Tuttavia restano aperti molti interrogativi. La Chiesa infatti non è semplicemente una rete di relazioni immanenti, né è concepibile come un progetto enciclopedico frutto dello sforzo di uomini di buona volontà. La Chiesa ha sempre un principio e un fondamento «esterno» e non è riducibile a un modello sociologico. L’appartenenza alla Chiesa è data da un fondamento esterno perché è Cristo che, per mezzo dello Spirito, unisce a sé intimamente i suoi fedeli. La Chiesa insomma è un «dono» e non un «prodotto» della comunicazione. E questa prospettiva aiuta a comprendere come la stessa società civile non è un «prodotto». L’«appartenenza» (ecclesiale, civile…) non è il prodotto della comunicazione. I passi dell’iniziazione cristiana non possono risolversi in una sorta di «procedura di accesso» (login) all’informazione, forse anche sulla base di un «contratto», che permette anche una rapida disconnessione (log off). Il radicamento in una comunità non è una sorta di «installazione» (set up) di un programma (software) in una macchina (hardware), che si può dunque facilmente anche «disinstallare» (uninstall).

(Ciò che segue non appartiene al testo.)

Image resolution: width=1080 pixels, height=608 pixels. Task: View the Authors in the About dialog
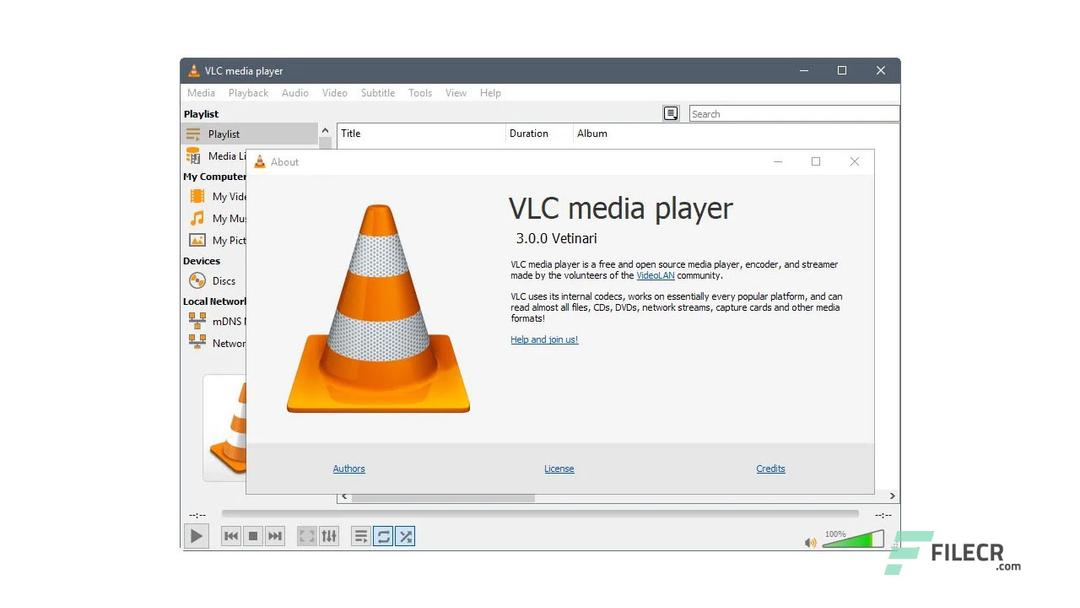click(348, 468)
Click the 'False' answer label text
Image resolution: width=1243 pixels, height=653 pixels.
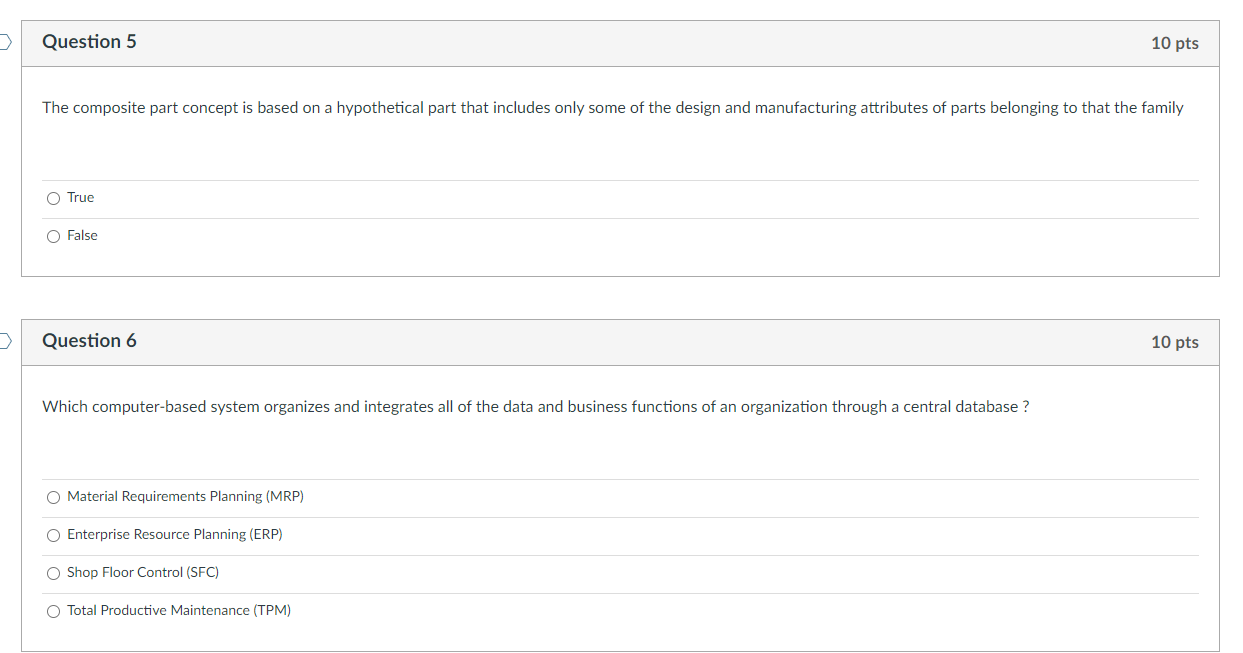83,236
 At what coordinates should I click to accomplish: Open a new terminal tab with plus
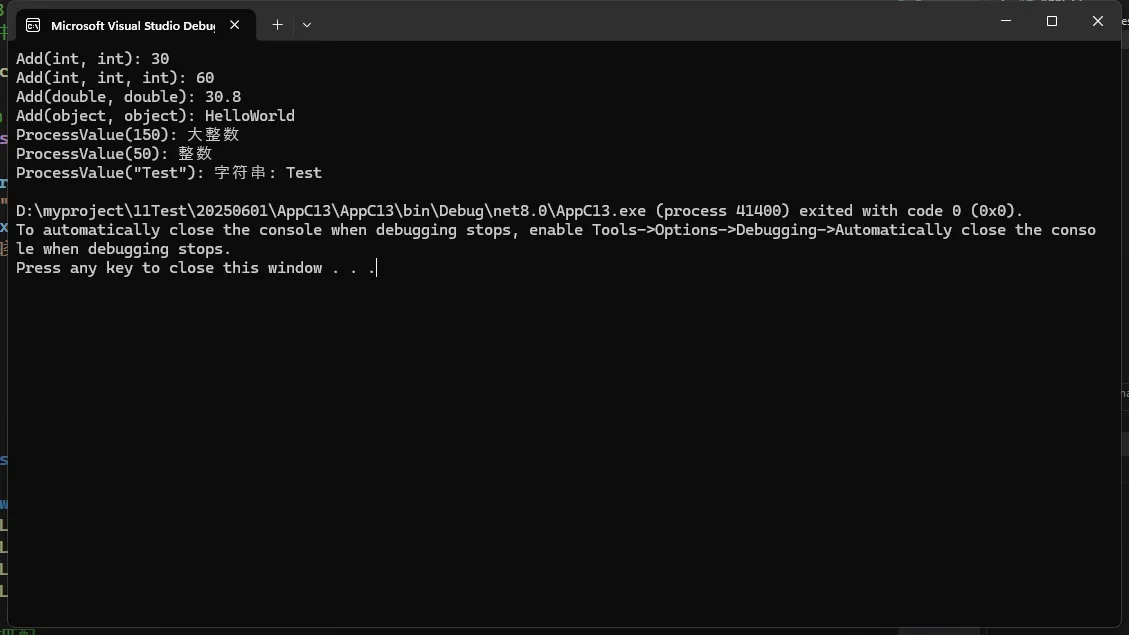pyautogui.click(x=278, y=25)
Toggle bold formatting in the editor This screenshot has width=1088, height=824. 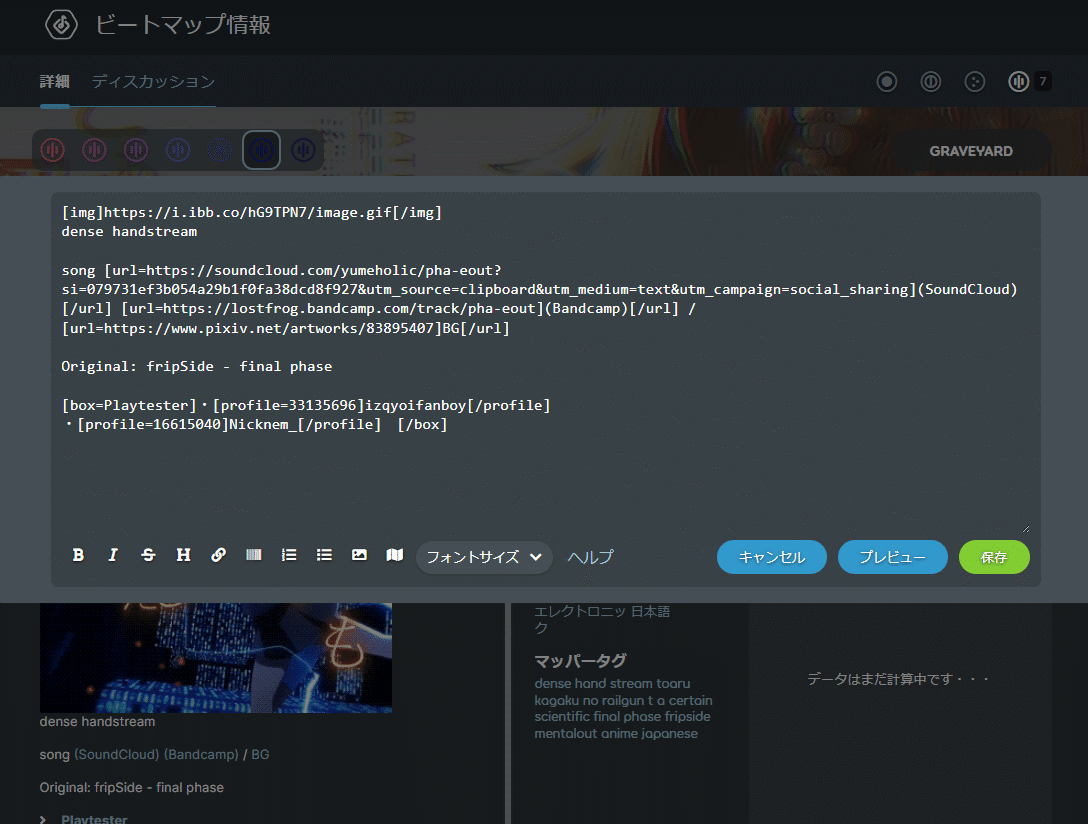point(78,555)
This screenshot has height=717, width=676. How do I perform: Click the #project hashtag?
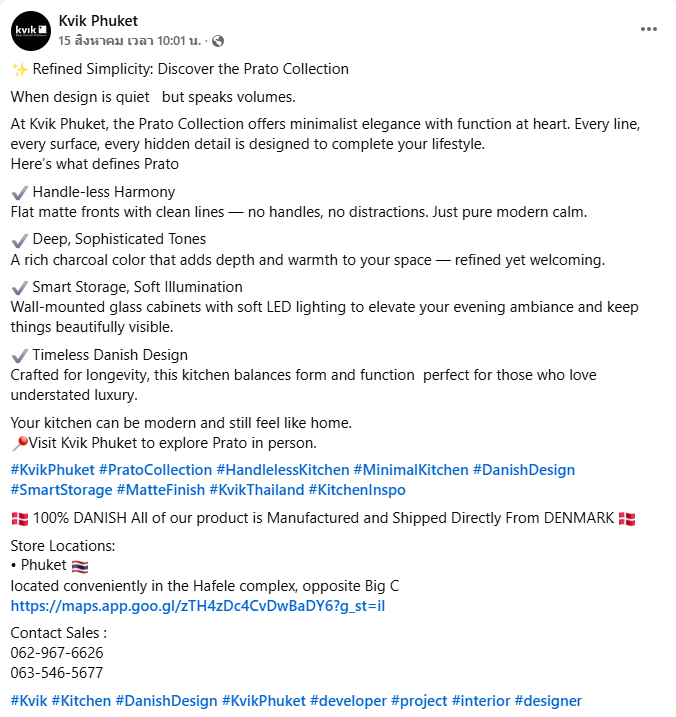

Ecco allora il nodo: la città di Dio e la città dell’uomo sono chiamate a pensare l’appartenenza al tempo della Rete che, di sua natura, è fondata sui link , cioè sui collegamenti orizzontali. Papa Francesco ha affermato che la cittadinanza è piena solamente se letta alla luce dell’esperienza di popolo che condivide un orizzonte comune che trascende il bilanciamento fluttuante e provvisorio di interessi: «È impossibile immaginare un futuro per la società senza un forte contributo di energie morali in una democrazia che rimanga chiusa nella pura logica o nel mero equilibrio di rappresentanza di interessi costituiti». E dunque «essere cittadini significa essere convocati per una scelta, chiamati a una lotta, a questa lotta di appartenenza a una società e a un popolo». Ma questa, mutatis mutandis , è una definizione valida anche per coloro che sono parte del «popolo fedele di Dio in cammino» che è la Chiesa.